Reproduce exactly, from the data that follows, the line with "This screenshot has width=1293, height=912.", the line with "This screenshot has width=1498, height=414.", and every line that lies between them.

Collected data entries
[Start of Attachment]

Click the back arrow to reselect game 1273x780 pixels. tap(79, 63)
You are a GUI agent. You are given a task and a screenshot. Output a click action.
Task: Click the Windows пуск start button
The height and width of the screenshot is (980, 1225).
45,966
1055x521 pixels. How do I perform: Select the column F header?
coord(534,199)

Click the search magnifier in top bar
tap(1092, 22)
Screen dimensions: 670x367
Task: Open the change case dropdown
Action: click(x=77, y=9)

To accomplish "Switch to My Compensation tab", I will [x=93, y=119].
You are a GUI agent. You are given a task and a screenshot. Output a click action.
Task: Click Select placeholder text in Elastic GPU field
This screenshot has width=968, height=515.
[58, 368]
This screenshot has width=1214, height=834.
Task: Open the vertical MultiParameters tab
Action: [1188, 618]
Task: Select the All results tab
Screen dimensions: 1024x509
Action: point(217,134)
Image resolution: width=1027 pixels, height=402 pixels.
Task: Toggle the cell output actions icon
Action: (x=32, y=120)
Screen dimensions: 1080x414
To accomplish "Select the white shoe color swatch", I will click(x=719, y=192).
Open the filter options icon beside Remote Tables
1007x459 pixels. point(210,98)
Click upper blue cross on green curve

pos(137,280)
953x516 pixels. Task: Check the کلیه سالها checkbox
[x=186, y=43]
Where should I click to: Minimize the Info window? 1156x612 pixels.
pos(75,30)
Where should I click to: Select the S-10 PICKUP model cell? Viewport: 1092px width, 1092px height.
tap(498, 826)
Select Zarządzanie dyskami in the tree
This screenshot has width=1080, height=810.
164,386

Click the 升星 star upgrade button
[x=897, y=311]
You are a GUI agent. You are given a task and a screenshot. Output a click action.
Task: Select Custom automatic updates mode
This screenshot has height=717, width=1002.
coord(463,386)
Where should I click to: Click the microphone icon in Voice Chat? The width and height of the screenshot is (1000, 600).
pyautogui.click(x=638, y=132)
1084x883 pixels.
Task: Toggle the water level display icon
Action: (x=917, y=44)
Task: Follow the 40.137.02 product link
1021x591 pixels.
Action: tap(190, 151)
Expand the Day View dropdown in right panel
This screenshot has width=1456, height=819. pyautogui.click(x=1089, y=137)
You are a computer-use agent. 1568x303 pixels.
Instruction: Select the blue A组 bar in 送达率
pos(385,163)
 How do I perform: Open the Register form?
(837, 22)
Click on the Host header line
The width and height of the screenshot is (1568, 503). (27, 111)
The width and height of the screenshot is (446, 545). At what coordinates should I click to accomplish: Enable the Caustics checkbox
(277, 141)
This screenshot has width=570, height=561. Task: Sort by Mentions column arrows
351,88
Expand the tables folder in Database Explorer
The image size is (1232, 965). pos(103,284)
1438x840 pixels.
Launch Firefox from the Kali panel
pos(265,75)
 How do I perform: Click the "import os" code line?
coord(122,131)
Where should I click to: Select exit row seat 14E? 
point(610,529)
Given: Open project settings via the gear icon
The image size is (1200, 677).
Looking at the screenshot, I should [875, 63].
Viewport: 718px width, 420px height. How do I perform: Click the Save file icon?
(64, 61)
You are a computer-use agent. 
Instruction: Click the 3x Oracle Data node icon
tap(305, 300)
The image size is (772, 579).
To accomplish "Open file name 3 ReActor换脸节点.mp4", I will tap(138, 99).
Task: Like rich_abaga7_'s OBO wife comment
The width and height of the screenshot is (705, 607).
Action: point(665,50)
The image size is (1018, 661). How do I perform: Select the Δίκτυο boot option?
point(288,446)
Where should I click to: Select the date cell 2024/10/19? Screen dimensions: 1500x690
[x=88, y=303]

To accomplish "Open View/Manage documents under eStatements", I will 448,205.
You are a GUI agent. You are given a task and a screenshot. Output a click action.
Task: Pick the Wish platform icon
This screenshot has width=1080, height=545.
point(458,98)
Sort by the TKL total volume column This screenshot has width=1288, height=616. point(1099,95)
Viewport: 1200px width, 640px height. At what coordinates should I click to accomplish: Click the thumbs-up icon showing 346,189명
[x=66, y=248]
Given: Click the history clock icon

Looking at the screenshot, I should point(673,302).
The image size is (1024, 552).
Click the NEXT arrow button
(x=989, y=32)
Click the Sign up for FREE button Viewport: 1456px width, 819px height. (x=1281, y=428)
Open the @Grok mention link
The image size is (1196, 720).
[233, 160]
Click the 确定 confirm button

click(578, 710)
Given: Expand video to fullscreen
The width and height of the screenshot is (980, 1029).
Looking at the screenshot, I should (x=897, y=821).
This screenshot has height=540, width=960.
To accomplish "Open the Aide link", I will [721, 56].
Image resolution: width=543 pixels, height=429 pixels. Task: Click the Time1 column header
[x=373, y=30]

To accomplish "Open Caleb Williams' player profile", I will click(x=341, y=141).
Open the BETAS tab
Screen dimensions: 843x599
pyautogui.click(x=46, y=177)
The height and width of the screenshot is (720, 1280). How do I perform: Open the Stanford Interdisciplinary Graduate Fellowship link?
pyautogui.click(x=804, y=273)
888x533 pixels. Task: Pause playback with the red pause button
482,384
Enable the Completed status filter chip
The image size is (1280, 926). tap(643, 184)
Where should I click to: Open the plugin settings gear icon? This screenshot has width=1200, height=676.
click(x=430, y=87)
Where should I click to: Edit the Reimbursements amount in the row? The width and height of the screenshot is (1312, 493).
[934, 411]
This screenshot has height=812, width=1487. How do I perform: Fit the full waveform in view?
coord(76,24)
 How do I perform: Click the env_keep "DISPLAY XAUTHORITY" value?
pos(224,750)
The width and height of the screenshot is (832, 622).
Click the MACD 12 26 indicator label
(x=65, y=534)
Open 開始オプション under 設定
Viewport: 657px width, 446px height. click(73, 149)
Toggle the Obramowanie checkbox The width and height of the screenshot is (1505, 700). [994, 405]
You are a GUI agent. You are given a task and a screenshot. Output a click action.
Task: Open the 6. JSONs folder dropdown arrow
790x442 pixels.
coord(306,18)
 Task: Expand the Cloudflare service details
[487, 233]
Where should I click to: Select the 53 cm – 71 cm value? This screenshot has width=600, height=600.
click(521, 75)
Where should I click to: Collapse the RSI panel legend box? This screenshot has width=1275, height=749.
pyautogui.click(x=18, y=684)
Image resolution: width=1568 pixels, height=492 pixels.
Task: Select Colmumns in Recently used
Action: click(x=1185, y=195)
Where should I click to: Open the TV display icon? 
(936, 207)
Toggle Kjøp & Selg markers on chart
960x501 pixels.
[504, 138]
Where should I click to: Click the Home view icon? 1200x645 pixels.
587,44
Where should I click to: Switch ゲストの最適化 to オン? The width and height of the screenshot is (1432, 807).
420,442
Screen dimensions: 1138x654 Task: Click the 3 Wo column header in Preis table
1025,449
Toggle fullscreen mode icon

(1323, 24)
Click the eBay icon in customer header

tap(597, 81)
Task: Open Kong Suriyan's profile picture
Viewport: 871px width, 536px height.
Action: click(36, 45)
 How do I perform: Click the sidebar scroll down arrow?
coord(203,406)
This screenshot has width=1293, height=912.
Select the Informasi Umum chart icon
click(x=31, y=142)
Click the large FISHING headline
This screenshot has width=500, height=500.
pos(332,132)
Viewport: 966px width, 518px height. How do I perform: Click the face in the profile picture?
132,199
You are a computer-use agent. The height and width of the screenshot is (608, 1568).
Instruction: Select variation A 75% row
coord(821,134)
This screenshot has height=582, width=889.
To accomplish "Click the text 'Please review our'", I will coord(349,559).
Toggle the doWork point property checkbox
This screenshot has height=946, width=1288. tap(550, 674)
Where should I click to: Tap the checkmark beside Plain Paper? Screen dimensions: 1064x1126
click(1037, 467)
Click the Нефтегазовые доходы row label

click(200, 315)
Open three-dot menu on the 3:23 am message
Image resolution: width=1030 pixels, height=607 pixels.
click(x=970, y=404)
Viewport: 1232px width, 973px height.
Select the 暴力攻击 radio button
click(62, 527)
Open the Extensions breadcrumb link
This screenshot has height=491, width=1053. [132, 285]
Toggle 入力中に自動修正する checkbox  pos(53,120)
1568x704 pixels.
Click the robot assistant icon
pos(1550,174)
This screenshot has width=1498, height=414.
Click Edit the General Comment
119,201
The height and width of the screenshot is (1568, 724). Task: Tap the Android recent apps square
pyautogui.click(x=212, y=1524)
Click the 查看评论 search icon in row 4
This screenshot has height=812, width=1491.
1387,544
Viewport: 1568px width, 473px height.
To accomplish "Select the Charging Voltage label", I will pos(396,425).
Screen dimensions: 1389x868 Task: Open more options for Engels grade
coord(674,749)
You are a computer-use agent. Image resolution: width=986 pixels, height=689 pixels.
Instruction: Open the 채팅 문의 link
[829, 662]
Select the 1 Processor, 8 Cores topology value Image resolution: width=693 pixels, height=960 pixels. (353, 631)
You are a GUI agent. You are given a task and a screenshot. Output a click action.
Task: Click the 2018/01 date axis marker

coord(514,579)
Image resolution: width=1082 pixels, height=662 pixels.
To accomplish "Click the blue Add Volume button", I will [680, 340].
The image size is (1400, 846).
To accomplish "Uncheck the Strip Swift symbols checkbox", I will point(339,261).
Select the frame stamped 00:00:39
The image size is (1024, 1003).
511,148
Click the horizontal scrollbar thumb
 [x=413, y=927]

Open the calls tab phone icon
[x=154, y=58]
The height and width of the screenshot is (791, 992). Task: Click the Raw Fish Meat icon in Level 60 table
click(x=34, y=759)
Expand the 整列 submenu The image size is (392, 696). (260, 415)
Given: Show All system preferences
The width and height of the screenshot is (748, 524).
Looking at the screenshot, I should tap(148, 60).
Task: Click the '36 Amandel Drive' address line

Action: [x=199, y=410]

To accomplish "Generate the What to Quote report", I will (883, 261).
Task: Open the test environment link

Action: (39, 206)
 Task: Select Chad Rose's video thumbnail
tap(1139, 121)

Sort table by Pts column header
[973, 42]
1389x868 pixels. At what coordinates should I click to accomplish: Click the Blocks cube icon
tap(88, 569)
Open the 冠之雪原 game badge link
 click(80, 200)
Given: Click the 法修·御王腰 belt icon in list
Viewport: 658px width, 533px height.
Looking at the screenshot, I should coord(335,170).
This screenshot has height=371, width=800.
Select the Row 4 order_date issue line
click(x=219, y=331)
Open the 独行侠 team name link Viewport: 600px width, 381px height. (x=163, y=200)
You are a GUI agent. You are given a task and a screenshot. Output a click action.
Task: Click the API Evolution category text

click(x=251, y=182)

[End of Attachment]

→ **Solution for this task**:
This screenshot has width=1293, height=912.
Select the Informasi Umum chart icon
click(x=31, y=142)
Click the large FISHING headline
This screenshot has width=500, height=500.
pos(332,132)
Viewport: 966px width, 518px height. How do I perform: Click the face in the profile picture?
132,199
You are a computer-use agent. The height and width of the screenshot is (608, 1568).
Instruction: Select variation A 75% row
coord(821,134)
This screenshot has height=582, width=889.
To accomplish "Click the text 'Please review our'", I will coord(349,559).
Toggle the doWork point property checkbox
This screenshot has height=946, width=1288. tap(550, 674)
Where should I click to: Tap the checkmark beside Plain Paper? Screen dimensions: 1064x1126
click(1037, 467)
Click the Нефтегазовые доходы row label

click(200, 315)
Open three-dot menu on the 3:23 am message
Image resolution: width=1030 pixels, height=607 pixels.
click(x=970, y=404)
Viewport: 1232px width, 973px height.
Select the 暴力攻击 radio button
click(62, 527)
Open the Extensions breadcrumb link
This screenshot has height=491, width=1053. [132, 285]
Toggle 入力中に自動修正する checkbox  pos(53,120)
1568x704 pixels.
Click the robot assistant icon
pos(1550,174)
This screenshot has width=1498, height=414.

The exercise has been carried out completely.